Statistical models for identifying missing and unclear signs of the Indus script

A writing system was developed between 2500 and 1800 BCE in the Indus Valley civilization in the Indian subcontinent and remains undeciphered. Indus script texts found so far in the archeological digs from this civilization are limited in number and include a lot of damaged artifacts with missing and unclear signs. Identifying the missing and unclear signs and extending the Indus text corpus will aid the researchers in deciphering this script. This work aimed to predict the missing and unclear signs using n-gram Markov chain models using the Interactive Corpus of Indus Texts (ICIT) text corpus. First, we analyzed patterns and concordances of the signs, pairs, triplets, and other n-grams and discovered the positional behavior of signs in the Indus texts. With that understanding, we built Markov chain language models based on n-grams, augmented with sign positional probabilities. Since signs could be missing in any location of the texts, we devised and implemented effective sign fill-in algorithms on top of these Markov chain models.

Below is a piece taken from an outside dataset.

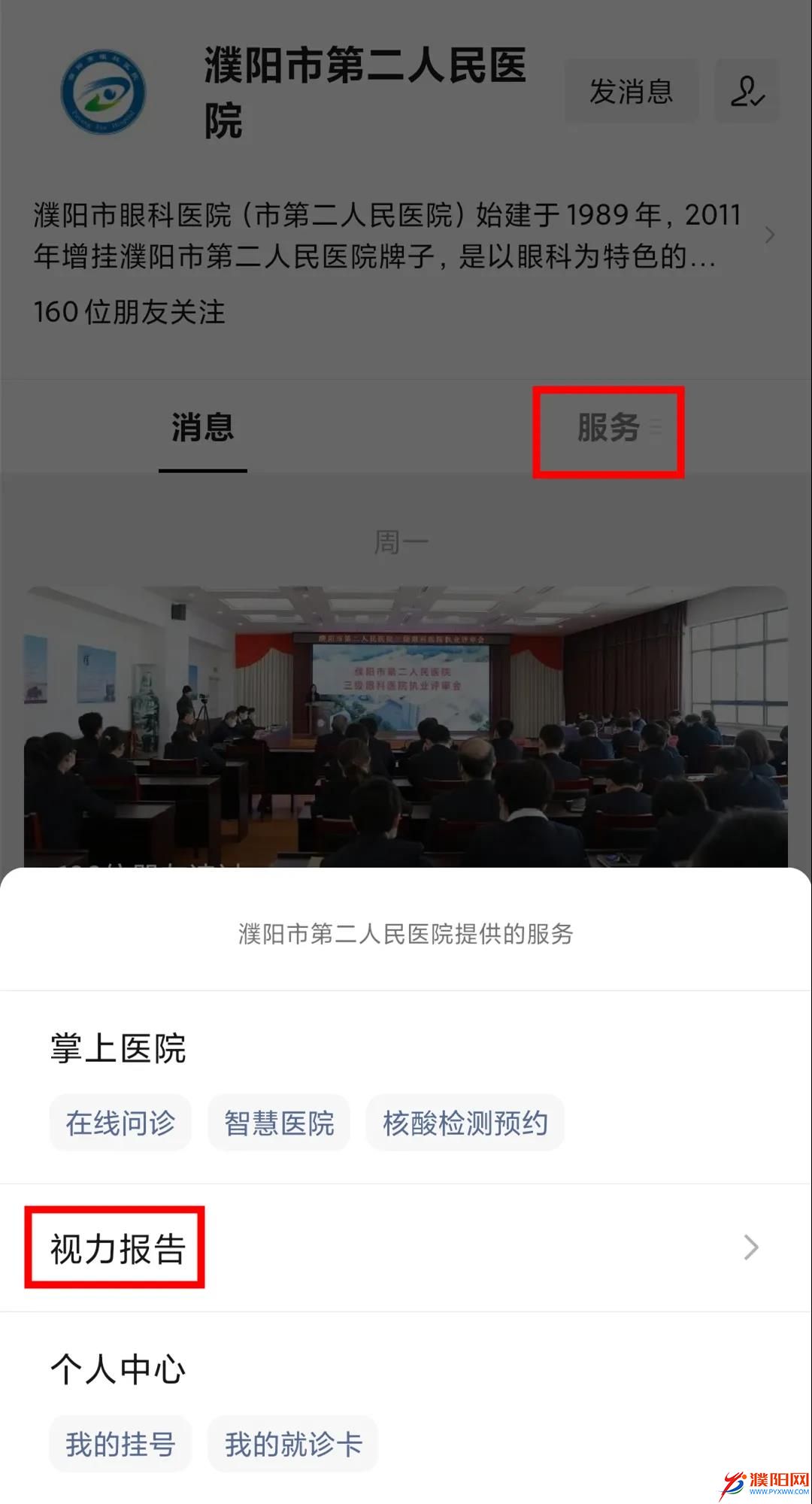
Task: Select the 在线问诊 service chip
Action: click(120, 1123)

Using the language models and the sign fill-in algorithms, we tuned our models and predicted single signs that were deliberately removed from complete texts with about 63% accuracy. Then we used the best model and our tuned parameters to predict missing and unclear single signs in about 100 texts. The statistical methods we described here improve our understanding of the Indus script. Filling in the missing signs makes the corpus more complete and helps contribute to the broader decipherment effort.